::: DATA EXCERPTS

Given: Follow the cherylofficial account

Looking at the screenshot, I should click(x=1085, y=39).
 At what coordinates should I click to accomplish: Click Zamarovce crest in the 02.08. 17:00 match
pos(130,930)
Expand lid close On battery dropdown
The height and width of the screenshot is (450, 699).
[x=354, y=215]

::::::

**WHAT YOU WILL DO**
Please set down each entry again, word for word.

**RESPONSE TO THE EXERCISE**
Given: Follow the cherylofficial account

Looking at the screenshot, I should click(x=1085, y=39).
 At what coordinates should I click to accomplish: Click Zamarovce crest in the 02.08. 17:00 match
pos(130,930)
Expand lid close On battery dropdown
The height and width of the screenshot is (450, 699).
[x=354, y=215]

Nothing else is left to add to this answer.